This is Part 2 of a 3-part series that shows how to create an end-to-end streaming solution starting by streaming data into Azure Event Hubs, processing it with Streaming Analytics, and saving the results to a Cosmos DB database. This article demonstrates how to use Azure Streaming Analytics to create jobs that take Event Hub stream as an input, transform/process the data in a meaningful way, and write to Azure SQL database.
The previous article in this three-part series set up an Event Hub and then streamed data from a CSV file using a small local Python application. This tutorial will process that Event Hub data using Azure Streaming Analytics, then write the data to an Azure SQL Database.
Creating an Azure SQL Server Database
Start by creating an Azure SQL Server database to receive the data. First, go to the Azure portal and search for “SQL database.” Then, click on the Create button.
To create an Azure SQL database, start by picking a subscription and resource group. Choose the previous article’s data-streaming-example resource group.
Next, enter a database name, like weather-db
, since that’s the data this tutorial will process.
Next, pick a server. Since there is no server yet, click Create new. A new creation blade will open. Use a server name that is unique across Azure, such as example-weather-server
.
It’s best to pick the same location as in the previous article, such as West Europe. Also, create an administrator username and password. Usually, this information should be secure, but for this example, feel free to choose something simple, like your first name and Welcome123!@#
.
After accepting the server settings, the screen returns to the database creation blade to configure the compute and storage tier. These settings indicate how much data the user can store and how many cores or Data Transaction Units (DTUs) the database can use. The more cores or DTUs, the faster the database, but the higher the cost. A serverless database is also an option, in which case the user pays for what they use and gets dynamic scaling, but with dynamic pricing. The lowest tier — the Basic DTU tier — has 5 DTUs and can store up to 2GB of data. This tier is more than enough for most tests and only costs about $5 a month, so select that one.
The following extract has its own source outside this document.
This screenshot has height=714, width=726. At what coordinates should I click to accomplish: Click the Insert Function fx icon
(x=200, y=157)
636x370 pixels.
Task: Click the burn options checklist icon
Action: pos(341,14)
Back in the database creation blade, pick the storage redundancy. Select locally redundant, since it’s least expensive. If a server goes down, the data is still available on another server in the same data center. However, it won’t be available if there happens to be an issue with the entire data center.
Next are networking, security, additional settings like initial data source and collation, and finally, tags. Skip through them all, go to the Review + create tab, and hit the Create button. The review should look something like this:
Alternatively, with the Azure CLI, first, create the server, then the database, using these commands:
az sql server create –resource-group "data-streaming-example" –name "example-weather-server"
–admin-user sander –admin-password "Welcome123!@#" –location "West Europe"
az sql db create –resource-group "data-streaming-example" –server "example-weather-server"
–name "weather-db" –tier Basic –capacity 5 –max-size "2GB"
Don’t forget to escape the exclamation mark in the admin password.
Note: The creation can take up to about 15 minutes.
Exploring Azure Streaming Analytics
Azure Streaming Analytics is a serverless service for analyzing real-time data in the cloud. It uses SQL syntax and is extensible with custom C# and JavaScript.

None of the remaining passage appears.